• Stored data
= = = = = = =

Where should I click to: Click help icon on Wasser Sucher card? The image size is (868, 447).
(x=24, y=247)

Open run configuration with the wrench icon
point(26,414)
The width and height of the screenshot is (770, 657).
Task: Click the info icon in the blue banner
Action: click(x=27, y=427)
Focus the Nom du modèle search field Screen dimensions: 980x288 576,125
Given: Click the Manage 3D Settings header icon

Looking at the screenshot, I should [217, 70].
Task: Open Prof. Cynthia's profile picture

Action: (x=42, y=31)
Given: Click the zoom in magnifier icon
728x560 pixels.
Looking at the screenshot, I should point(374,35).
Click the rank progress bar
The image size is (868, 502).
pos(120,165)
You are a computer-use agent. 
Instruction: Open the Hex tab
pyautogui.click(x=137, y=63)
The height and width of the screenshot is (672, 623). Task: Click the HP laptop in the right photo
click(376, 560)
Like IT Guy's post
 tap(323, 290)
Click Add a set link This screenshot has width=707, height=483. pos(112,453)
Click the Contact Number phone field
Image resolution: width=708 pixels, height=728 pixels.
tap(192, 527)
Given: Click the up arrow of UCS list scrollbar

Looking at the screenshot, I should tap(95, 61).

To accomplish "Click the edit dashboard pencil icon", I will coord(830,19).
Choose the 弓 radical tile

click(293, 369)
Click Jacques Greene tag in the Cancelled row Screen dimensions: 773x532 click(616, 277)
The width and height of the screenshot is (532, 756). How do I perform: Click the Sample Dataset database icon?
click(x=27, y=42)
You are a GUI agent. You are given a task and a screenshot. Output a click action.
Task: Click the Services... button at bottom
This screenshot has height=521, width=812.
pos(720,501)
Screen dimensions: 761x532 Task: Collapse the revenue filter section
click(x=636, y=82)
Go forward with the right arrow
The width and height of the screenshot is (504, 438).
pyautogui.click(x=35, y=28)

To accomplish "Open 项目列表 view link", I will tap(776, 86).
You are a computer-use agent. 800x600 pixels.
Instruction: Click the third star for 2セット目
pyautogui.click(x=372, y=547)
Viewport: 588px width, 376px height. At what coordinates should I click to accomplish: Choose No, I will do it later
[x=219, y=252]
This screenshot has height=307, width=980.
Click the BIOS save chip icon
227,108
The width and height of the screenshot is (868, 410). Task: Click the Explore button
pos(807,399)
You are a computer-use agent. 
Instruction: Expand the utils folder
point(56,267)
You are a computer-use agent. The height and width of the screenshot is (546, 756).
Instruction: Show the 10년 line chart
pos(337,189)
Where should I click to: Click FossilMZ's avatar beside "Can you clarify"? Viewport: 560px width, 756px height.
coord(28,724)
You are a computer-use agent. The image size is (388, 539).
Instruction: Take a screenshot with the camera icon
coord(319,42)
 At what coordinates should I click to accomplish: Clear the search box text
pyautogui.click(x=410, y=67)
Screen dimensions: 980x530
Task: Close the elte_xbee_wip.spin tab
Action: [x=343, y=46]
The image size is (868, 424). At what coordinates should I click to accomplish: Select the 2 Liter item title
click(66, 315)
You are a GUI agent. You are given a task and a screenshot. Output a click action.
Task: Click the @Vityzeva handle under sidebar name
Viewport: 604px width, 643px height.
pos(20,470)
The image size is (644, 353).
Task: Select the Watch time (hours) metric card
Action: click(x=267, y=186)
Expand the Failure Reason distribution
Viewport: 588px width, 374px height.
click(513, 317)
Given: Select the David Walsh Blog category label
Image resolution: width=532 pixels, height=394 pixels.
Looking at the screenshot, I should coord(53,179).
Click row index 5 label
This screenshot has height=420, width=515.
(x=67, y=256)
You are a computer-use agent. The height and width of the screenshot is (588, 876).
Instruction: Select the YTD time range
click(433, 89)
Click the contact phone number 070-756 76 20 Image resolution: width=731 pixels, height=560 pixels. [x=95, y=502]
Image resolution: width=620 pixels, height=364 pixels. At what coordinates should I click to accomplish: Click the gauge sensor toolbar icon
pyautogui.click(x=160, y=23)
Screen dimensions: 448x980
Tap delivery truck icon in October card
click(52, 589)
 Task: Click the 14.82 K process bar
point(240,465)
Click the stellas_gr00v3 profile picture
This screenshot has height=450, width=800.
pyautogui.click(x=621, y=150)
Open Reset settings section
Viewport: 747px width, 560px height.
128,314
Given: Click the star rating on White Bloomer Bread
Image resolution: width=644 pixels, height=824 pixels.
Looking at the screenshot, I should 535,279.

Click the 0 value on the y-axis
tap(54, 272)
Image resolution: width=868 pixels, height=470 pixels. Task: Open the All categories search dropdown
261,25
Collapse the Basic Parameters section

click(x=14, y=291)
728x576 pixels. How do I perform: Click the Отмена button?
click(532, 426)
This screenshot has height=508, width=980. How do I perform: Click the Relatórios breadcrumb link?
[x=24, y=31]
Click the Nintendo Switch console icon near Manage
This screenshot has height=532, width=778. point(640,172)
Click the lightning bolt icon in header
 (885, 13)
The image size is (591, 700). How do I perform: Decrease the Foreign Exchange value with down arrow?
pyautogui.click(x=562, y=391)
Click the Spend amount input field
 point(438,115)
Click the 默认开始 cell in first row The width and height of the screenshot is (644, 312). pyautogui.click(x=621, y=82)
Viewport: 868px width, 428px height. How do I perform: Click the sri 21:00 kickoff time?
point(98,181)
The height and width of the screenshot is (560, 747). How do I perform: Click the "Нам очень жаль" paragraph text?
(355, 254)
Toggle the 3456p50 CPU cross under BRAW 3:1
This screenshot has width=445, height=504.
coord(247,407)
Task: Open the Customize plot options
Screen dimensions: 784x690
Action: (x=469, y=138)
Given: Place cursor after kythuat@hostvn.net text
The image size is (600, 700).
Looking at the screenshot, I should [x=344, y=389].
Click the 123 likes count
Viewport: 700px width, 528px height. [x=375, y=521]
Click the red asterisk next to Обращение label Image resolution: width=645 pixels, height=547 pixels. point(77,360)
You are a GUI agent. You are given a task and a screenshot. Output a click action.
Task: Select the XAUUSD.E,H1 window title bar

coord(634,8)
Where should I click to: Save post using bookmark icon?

= = = = = = =

• Exercise brief
Repeat, character for character, the lines of the material above from the line with "Open run configuration with the wrench icon" through the line with "Focus the Nom".

• Answer to this task
Open run configuration with the wrench icon
point(26,414)
The width and height of the screenshot is (770, 657).
Task: Click the info icon in the blue banner
Action: click(x=27, y=427)
Focus the Nom du modèle search field Screen dimensions: 980x288 576,125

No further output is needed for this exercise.